Directions:
Look through the material below. Return exactly the lines from the one with "722x480 pixels." through the one with "Expand the Almacenamiento tree node", both included.

Data to process:

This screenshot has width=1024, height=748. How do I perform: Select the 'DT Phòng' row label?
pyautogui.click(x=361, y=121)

...

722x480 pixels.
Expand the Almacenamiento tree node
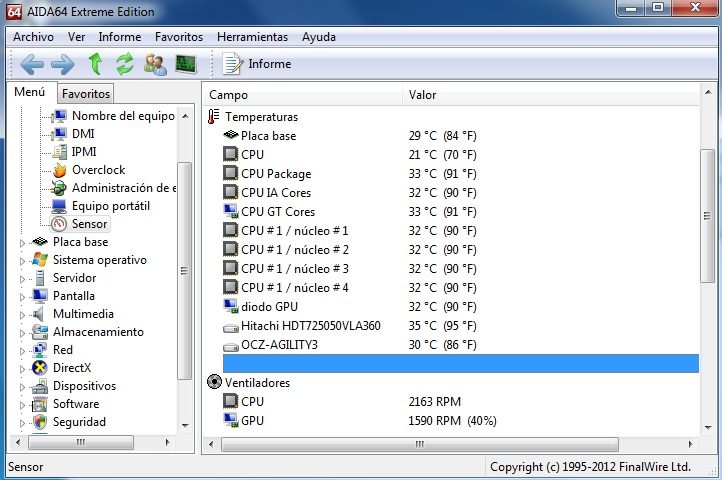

---

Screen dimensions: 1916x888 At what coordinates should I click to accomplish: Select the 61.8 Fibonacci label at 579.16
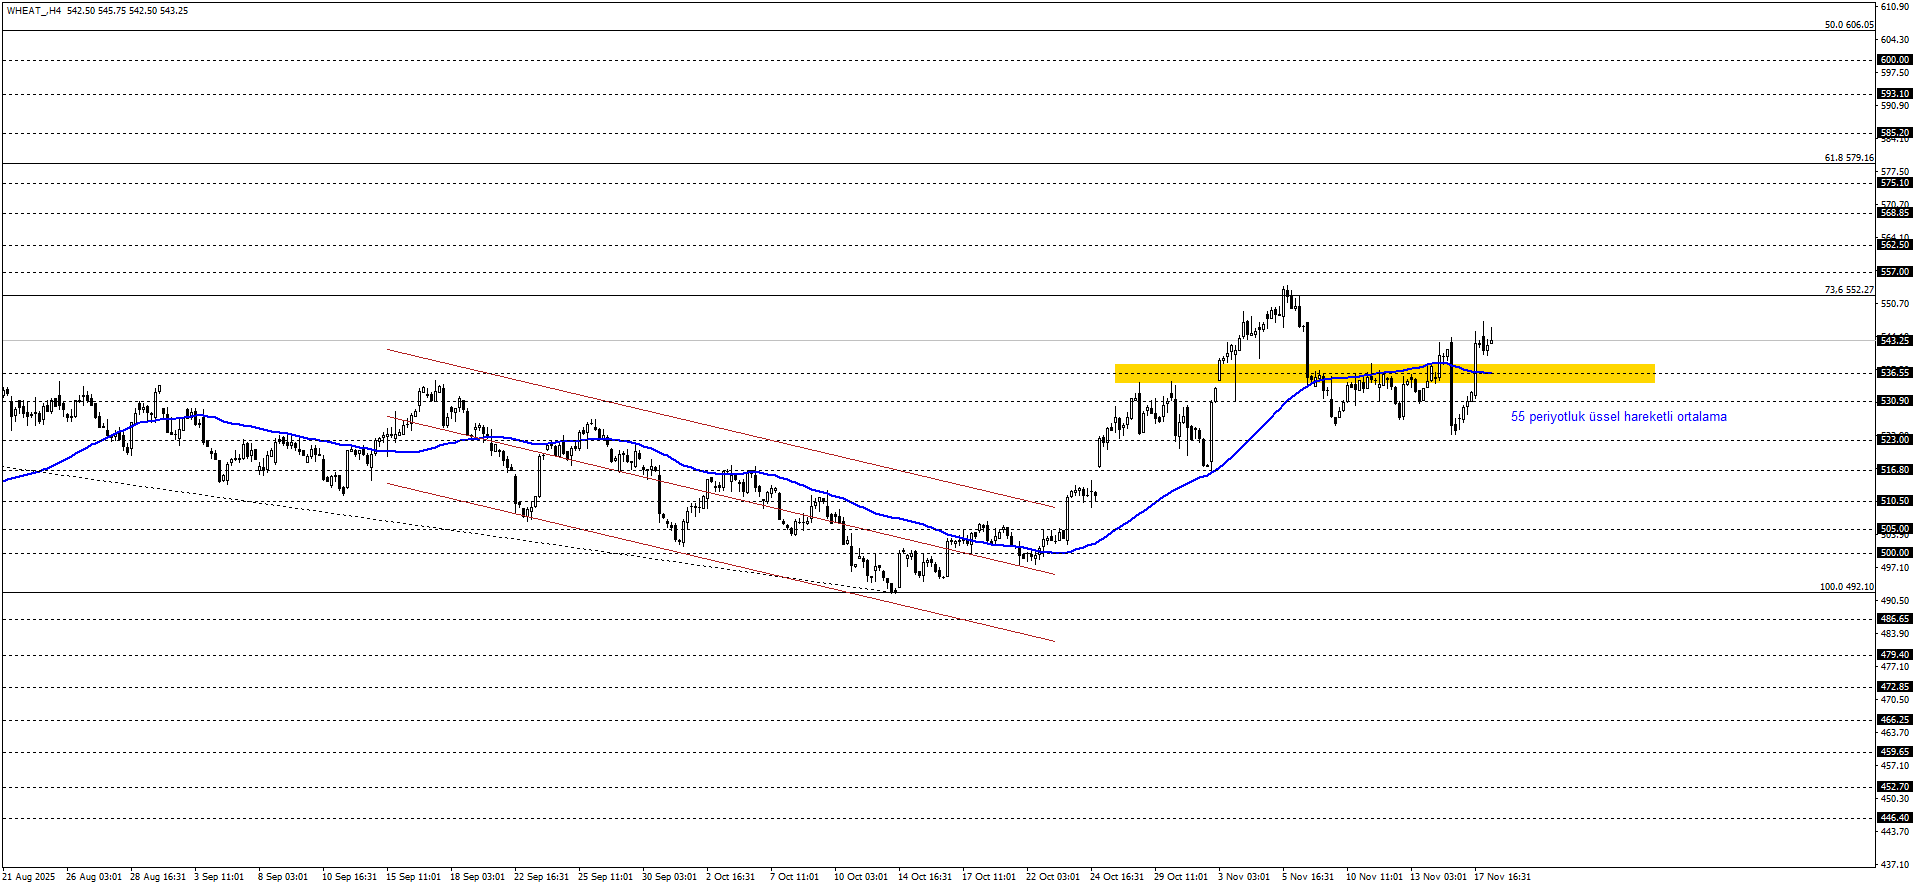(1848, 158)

Your response:
722x480 pixels.
Expand the Almacenamiento tree node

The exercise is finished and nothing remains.